Clear skies Saturday allowed air rescue services from Montre to reinforce the tiny Rumoisen Village fire brigade, and by Sunday morning a mammoth rescue operation involving two 45th Brigade helijets and several rescue teams brought Rumoisen’s girls home to safety.

“Unfortunately, the risk of flash storms in early June is quite high, and are difficult to plan around,” Rumoisen Brigade Chief Toumisian de Angelo told press. “Always consult forecasts before embarking. We’re very relieved to have got everyone out safely.”

The Chief of the 23rd Chapel Explorer’s Club announced Sunday that a wreath would be presented to their heroes.
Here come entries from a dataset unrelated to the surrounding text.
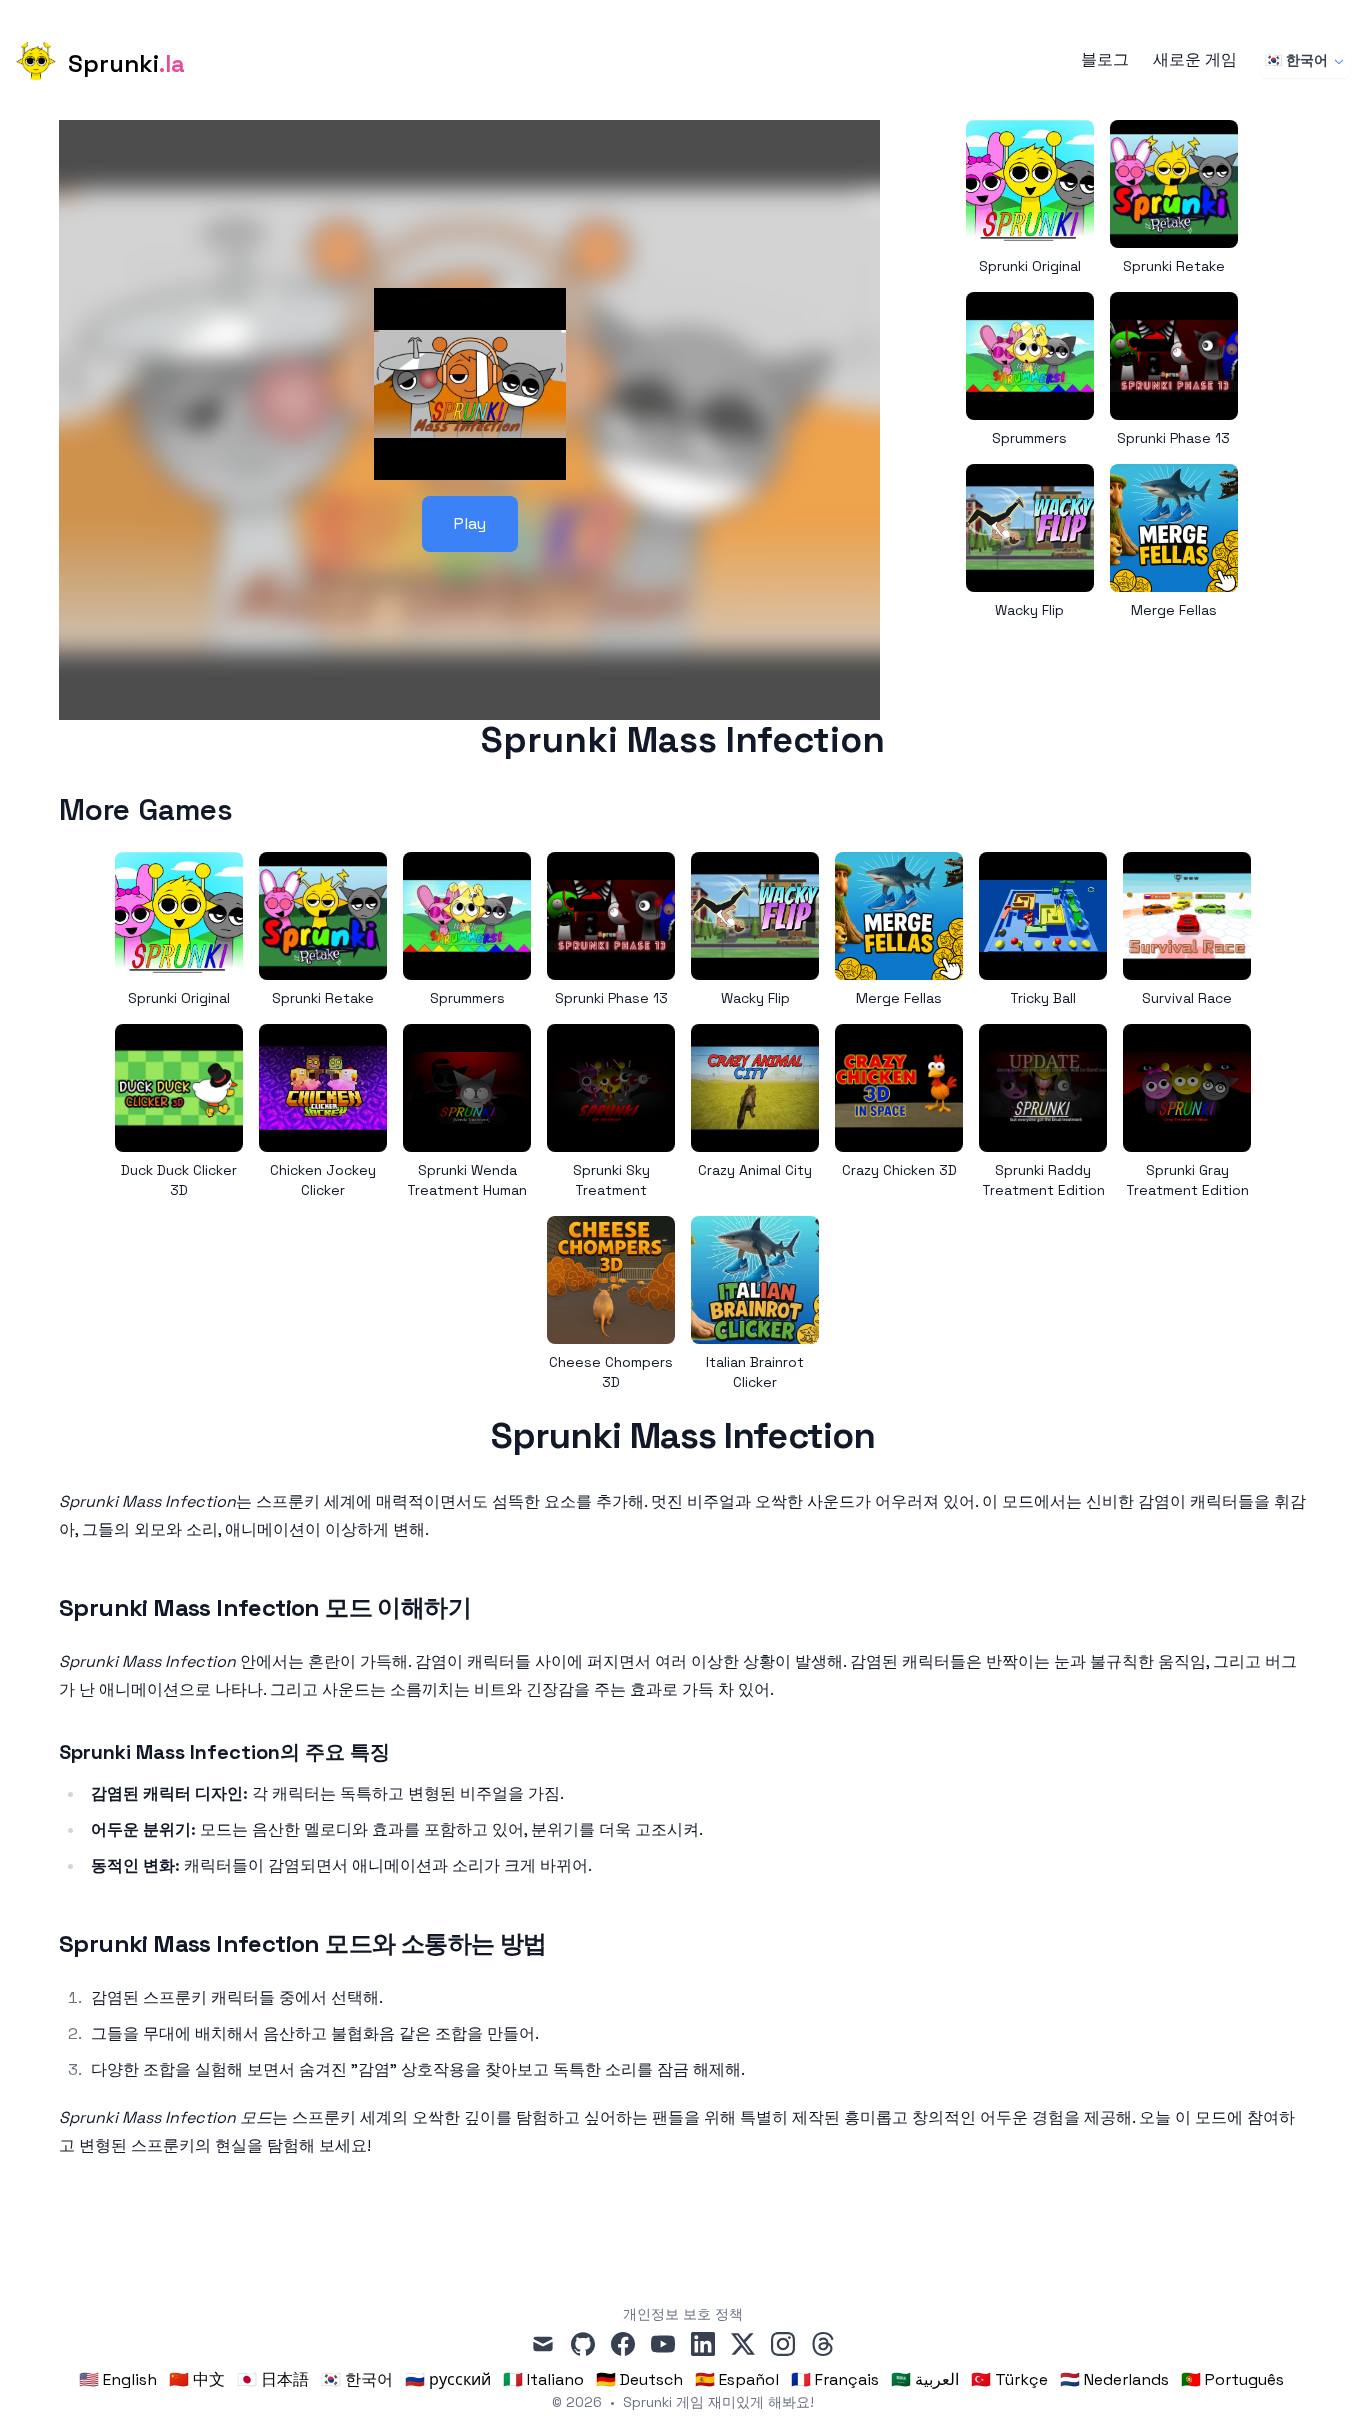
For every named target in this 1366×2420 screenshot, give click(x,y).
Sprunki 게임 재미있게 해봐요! (718, 2402)
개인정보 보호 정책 (683, 2314)
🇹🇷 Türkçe (1009, 2379)
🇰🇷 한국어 (1296, 60)
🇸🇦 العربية (925, 2379)
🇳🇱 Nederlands (1114, 2379)
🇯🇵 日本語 (273, 2379)
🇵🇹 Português (1232, 2379)
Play (470, 523)
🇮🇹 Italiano (543, 2379)
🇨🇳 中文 (197, 2379)
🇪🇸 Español (737, 2379)
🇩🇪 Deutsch (639, 2379)
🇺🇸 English (118, 2379)
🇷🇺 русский (448, 2379)
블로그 (1105, 60)
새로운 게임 (1195, 60)
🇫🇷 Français (835, 2379)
Helijets are the backbone of Vekllei’s domestic air fleet. Not only are they employed in broad capacities for work, but also form a fleet of ‘air busses’ for public transport in Vekllei’s three largest districts: the Capital, Montre, and Copette. They depart from the roofs of large buildings, usually offices or department stores, and shuttle passengers to express destinations like airports or cosmodromes.
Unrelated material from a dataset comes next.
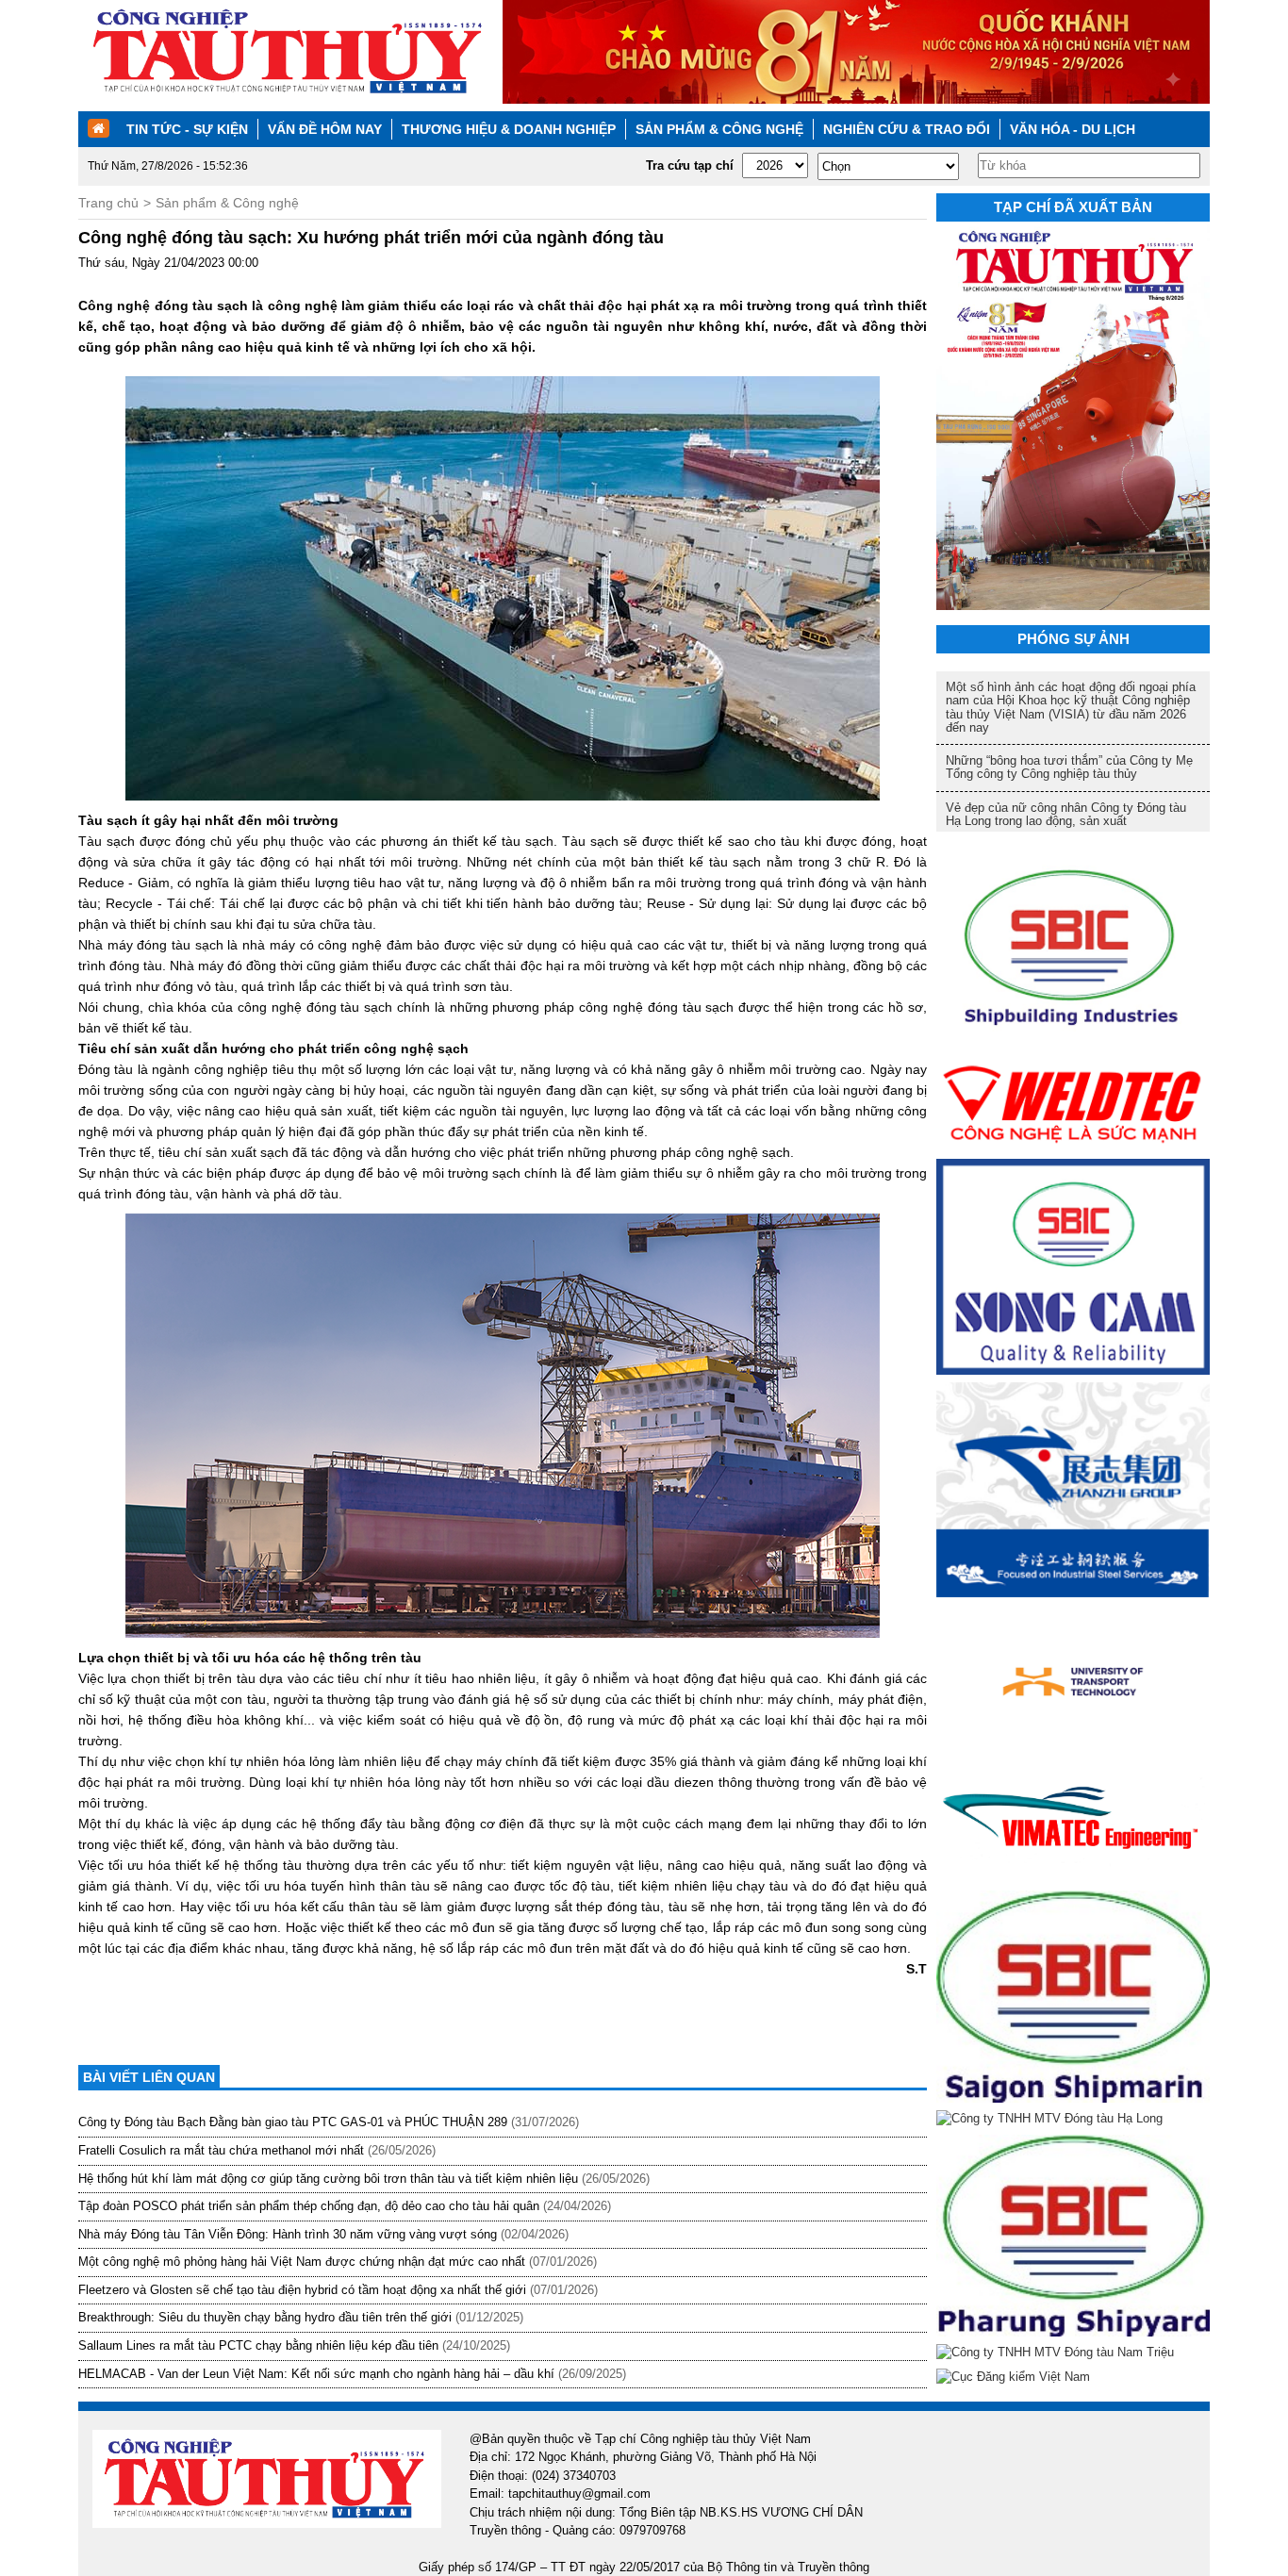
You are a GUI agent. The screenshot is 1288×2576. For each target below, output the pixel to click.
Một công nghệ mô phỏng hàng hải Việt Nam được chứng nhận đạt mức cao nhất (301, 2261)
They come in many forms and are manufactured by several companies in Vekllei, including the famous Ramoin-Dupont Aircraft Company and Vekllei National Aerocraft Factories, but most usually maintain flight through multiple turbojets attached to their sides and are propulsed by horizontal turbojets atop the stabilisers. By 2070, almost all are nuclear and use similar sunburst-style direct-air-cooled reactors found in Vekllei’s nuclear fighters.

The ones pictured here are Fire Jets, used usually for personnel transport and rescue operations, but can also be fitted with large water tanks for fighting bush and chemical fires.

Although rotors are still used on some aircraft, most of the world has decided helijets are the future, and Vekllei, hardly coy around glamorous technologies, has followed suit.